§ **Required work**
Nothing in the records should be changed in the copy, though the pictures must be left out.

<<<<

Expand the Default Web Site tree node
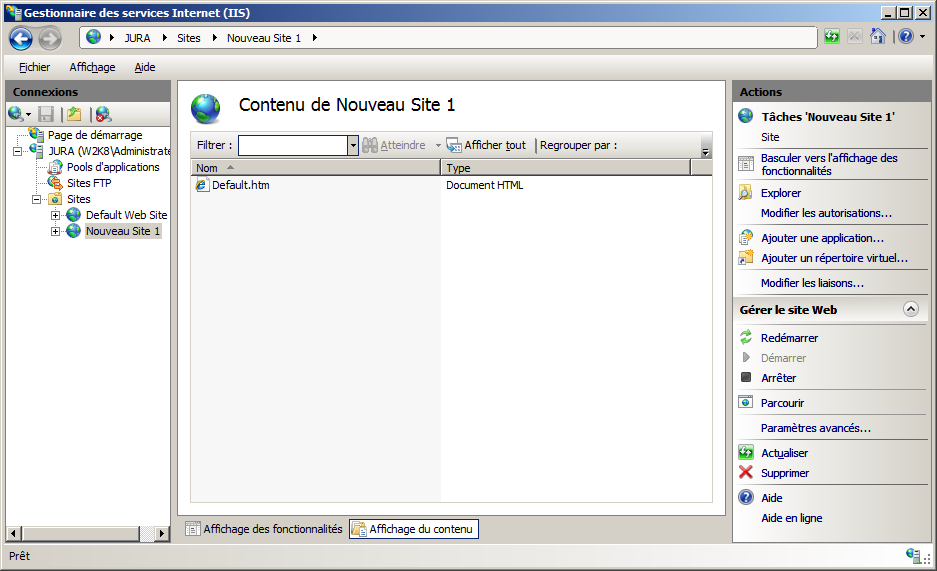The image size is (937, 571). coord(56,215)
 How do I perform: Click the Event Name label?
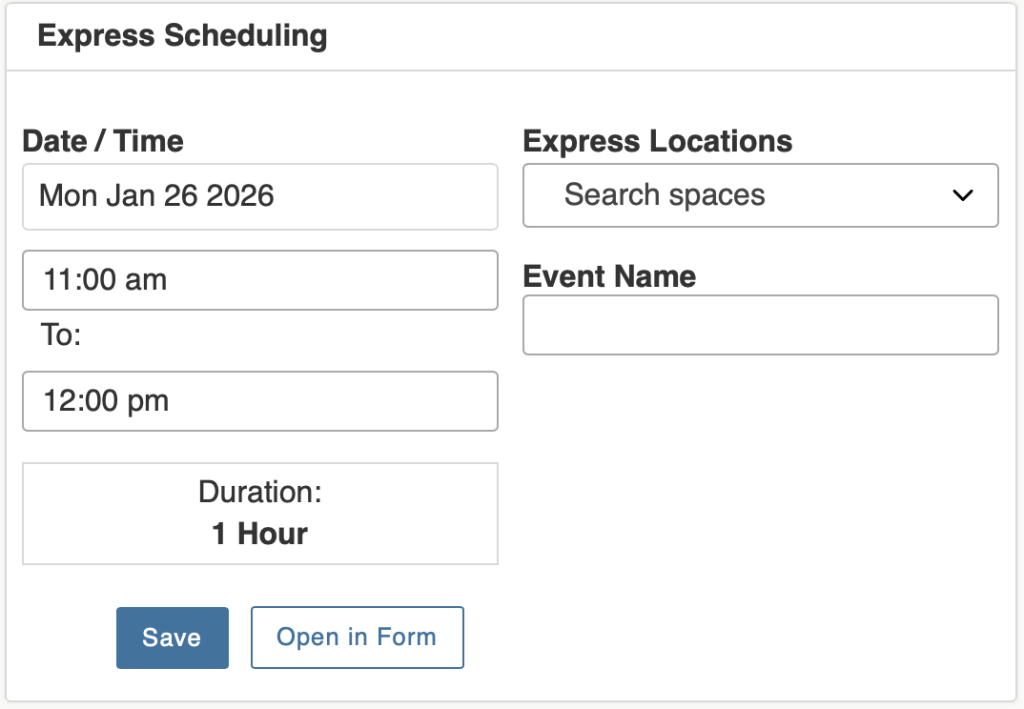[x=608, y=275]
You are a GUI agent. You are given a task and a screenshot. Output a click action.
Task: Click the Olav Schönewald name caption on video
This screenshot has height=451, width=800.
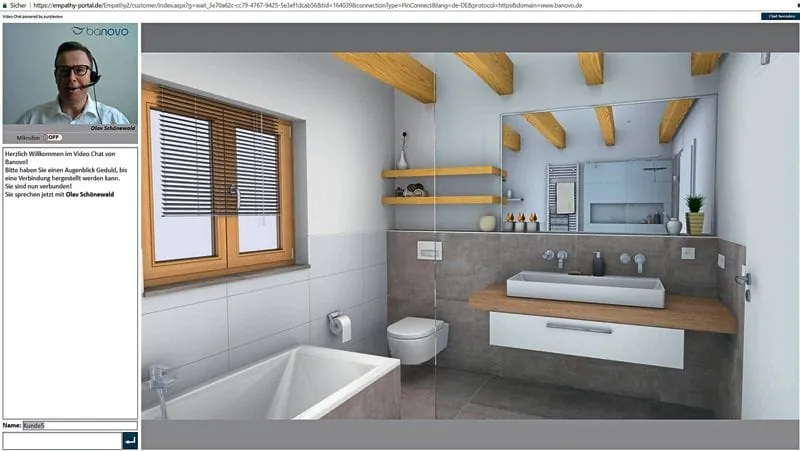(x=110, y=128)
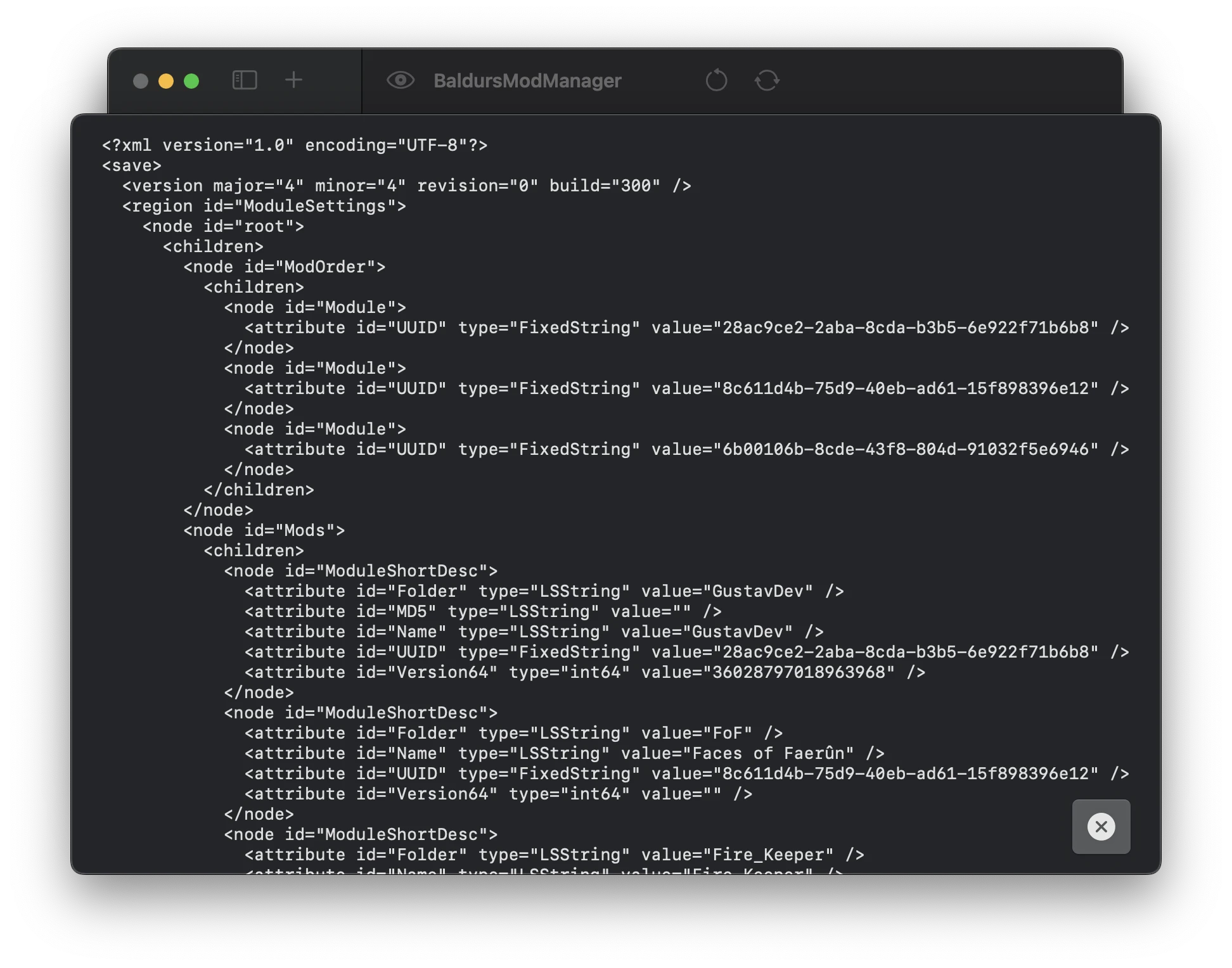Image resolution: width=1232 pixels, height=968 pixels.
Task: Close the overlay with X button
Action: [x=1100, y=827]
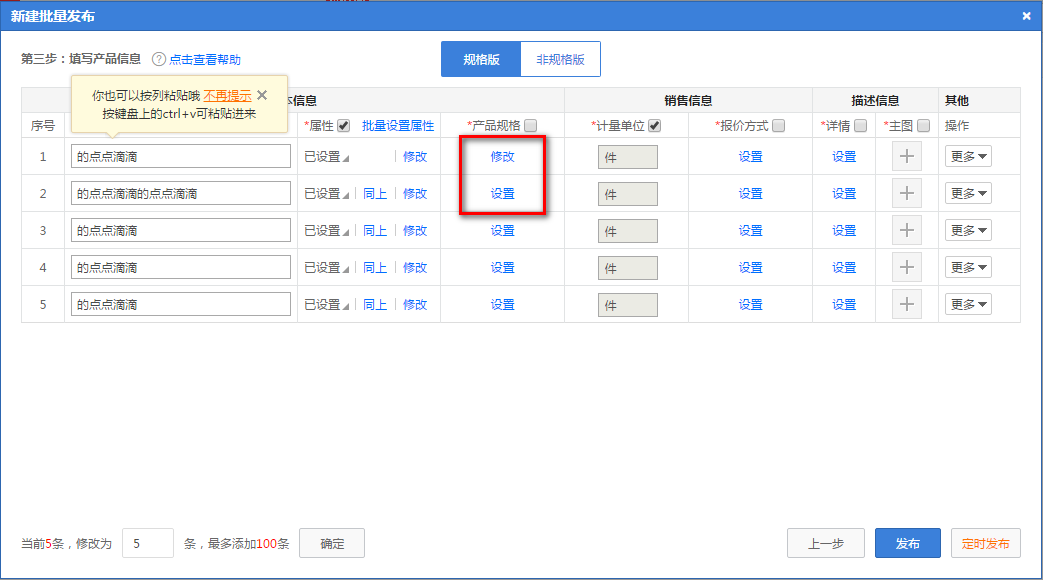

>>>>

§ **Exercise result**
Expand the Default Web Site tree node
The image size is (937, 571). coord(56,215)
 How do I perform: Click the Event Name label?
[x=608, y=275]
You are a GUI agent. You are given a task and a screenshot. Output a click action.
Task: Click the Olav Schönewald name caption on video
This screenshot has height=451, width=800.
(x=110, y=128)
Image resolution: width=1232 pixels, height=968 pixels.
Task: Close the overlay with X button
Action: [x=1100, y=827]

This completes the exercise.